- [Task list]:
**1)** In the rheumatoid arthritis study text, which unit is listed for Stockholm, Sweden?
**2)** Write the next part of the rheumatoid arthritis study text, picking up after its last line.

- [Extract to read]:
==*==

Rituximab done: what's next in rheumatoid arthritis? A European observational longitudinal study assessing the effectiveness of biologics after rituximab treatment in rheumatoid arthritis.

Author information

1
Department of Rheumatology, University Hospital Basel, Basel, Switzerland, ulrich.walker@usb.ch.
2
Department of Rheumatology, University Hospital Basel, Basel, Switzerland.
3
Unit for Clinical Therapy Research in Inflammatory Diseases, The Karolinska Institute, Stockholm, Sweden.
4
DANBIO, Center for Rheumatology and Spine Disease, Glostrup Hospital, Glostrup, Department of Clinical Medicine, Faculty of Health and Medical Sciences, University of Copenhagen.
5
DANBIO, Center for Rheumatology and Spine Disease, Glostrup Hospital, Glostrup, Department of Rheumatology, Aarhus University Hospital, Aarhus, Denmark.
6
Institute of Rheumatology and Clinic of Rheumatology 1st Medical Faculty Charles University, Prague, Czech Republic.

==*==

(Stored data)

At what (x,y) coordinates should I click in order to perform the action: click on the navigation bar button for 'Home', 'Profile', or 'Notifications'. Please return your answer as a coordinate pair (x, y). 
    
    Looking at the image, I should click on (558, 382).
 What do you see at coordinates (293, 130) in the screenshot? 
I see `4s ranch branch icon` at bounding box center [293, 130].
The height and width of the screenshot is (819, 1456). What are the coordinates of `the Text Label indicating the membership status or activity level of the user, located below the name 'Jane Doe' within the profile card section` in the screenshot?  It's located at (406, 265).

==*==

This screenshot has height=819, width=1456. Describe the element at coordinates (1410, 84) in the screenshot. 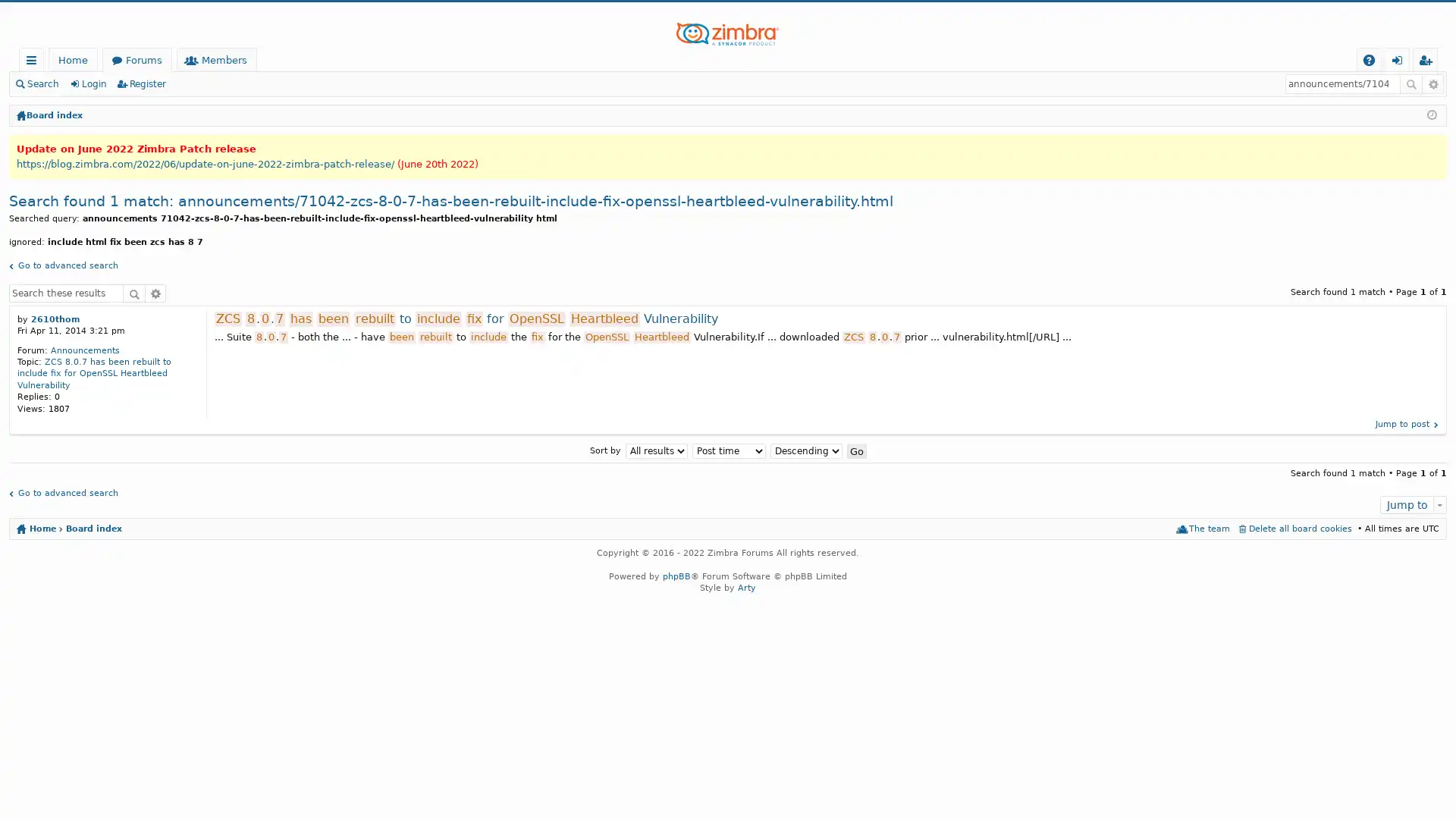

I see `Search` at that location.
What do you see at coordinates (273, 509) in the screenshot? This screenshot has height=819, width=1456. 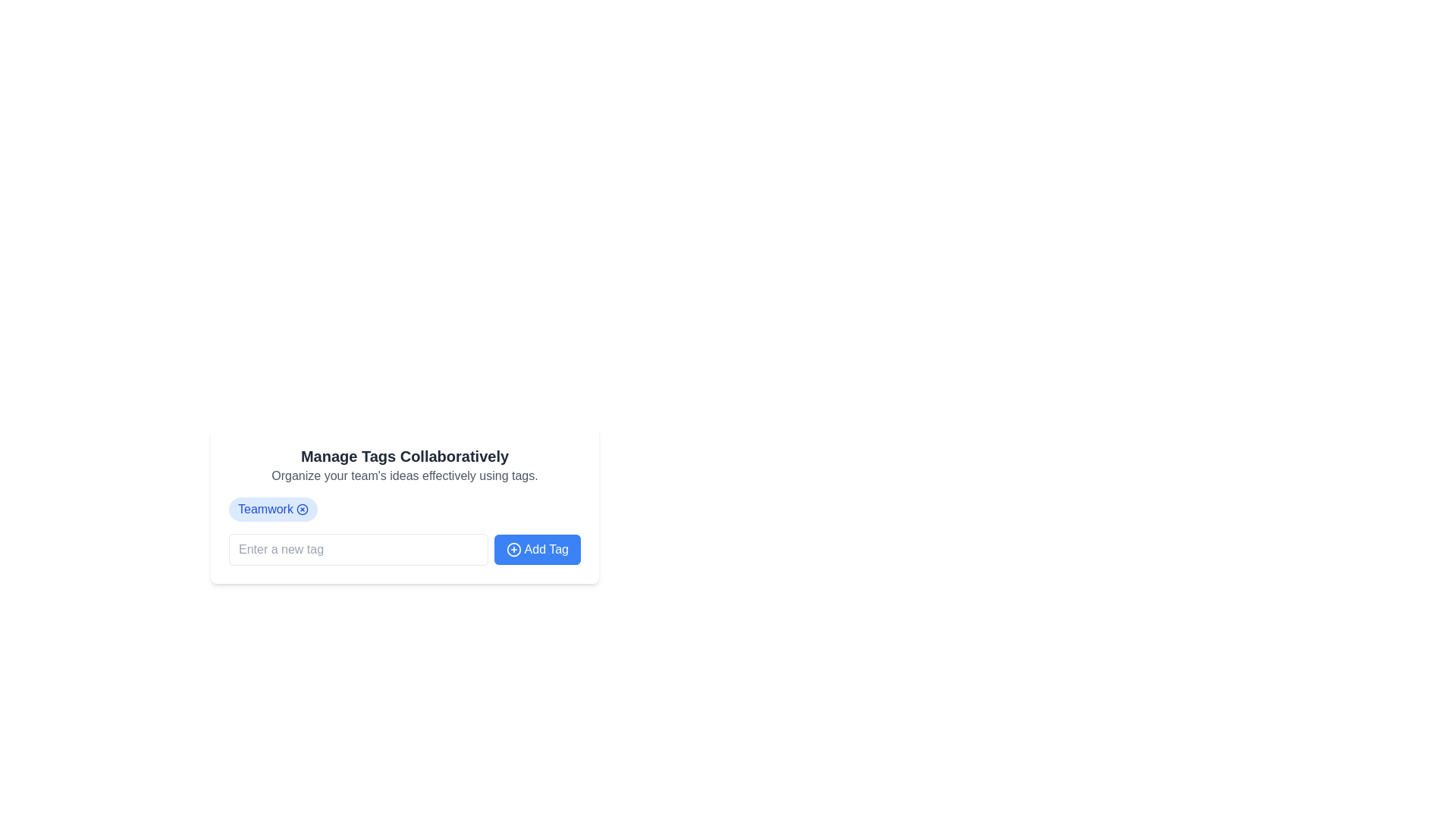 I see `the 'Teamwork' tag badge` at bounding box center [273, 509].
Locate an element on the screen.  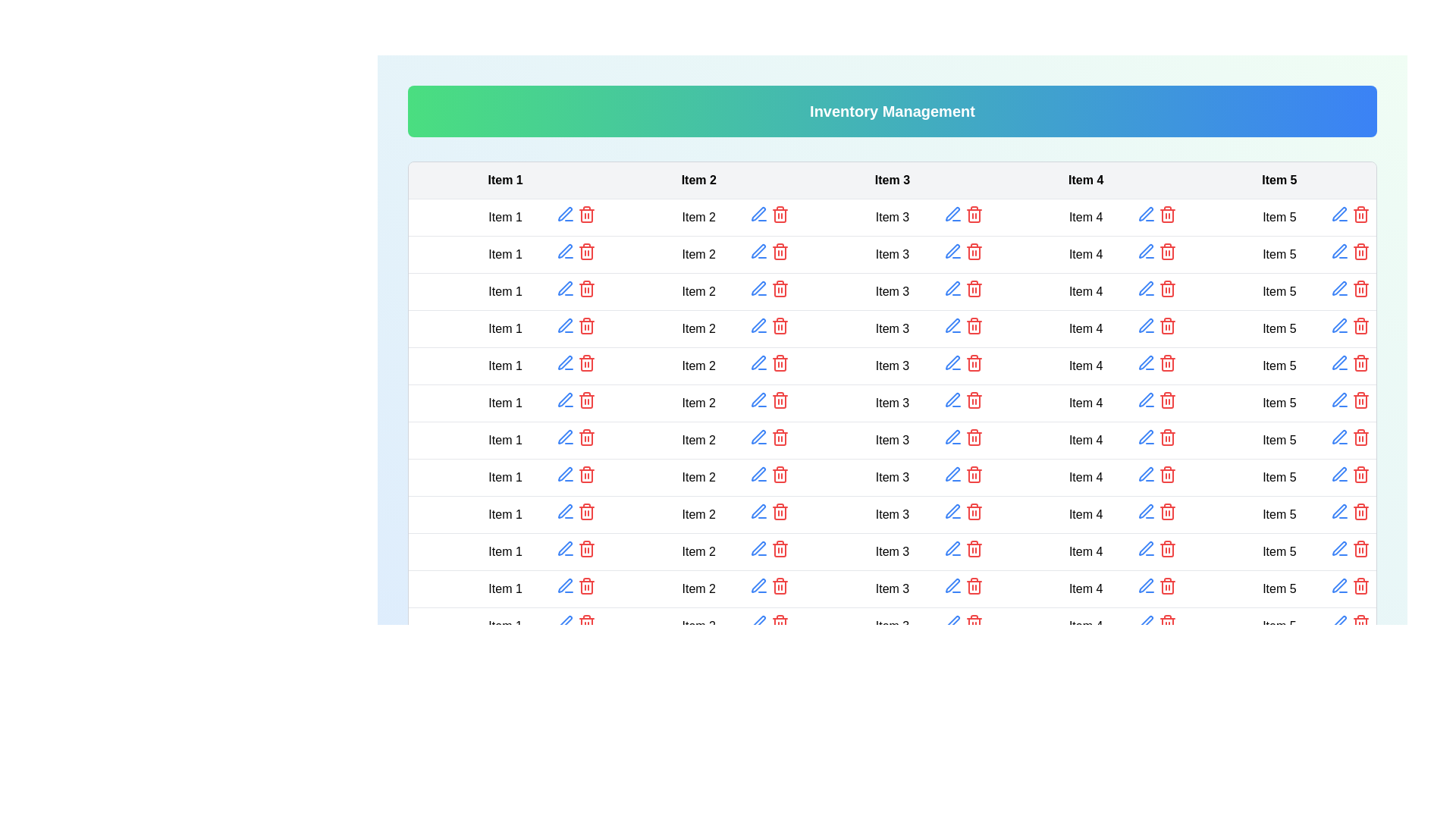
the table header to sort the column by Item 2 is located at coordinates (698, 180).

==*==

- [Exercise responses]:
**1)** The Unit for Clinical Therapy Research in Inflammatory Diseases, The Karolinska Institute.

**2)**
7
ROB-FIN, Department of Medicine, Helsinki University Central Hospital, Helsinki, Finland.
8
Rheumatology Research Unit, Instituto de Medicina Molecular, Lisbon, Portugal on behalf of the Rheumatic Diseases Portugal Register.
9
BioRx.si, University Medical Center, Ljubljana, Slovenia and.
10
University Hospitals of Geneva/SCQM Registry, Geneva, Switzerland.

Abstract

OBJECTIVE:

To compare the effectiveness of biologics after rituximab (RTX) treatment in RA.

METHODS:

The effectiveness of TNF-α inhibitors (TNFi), abatacept (ABA) or tocilizumab (TCZ) was examined in patients previously treated with RTX using clinical data collected in the Collaborative Registries for the Evaluation of Rituximab in RA Collaborative registry. Patients had stopped RTX 6 months or less prior to the new biologic and had a baseline visit within 21 days of starting the new biologic.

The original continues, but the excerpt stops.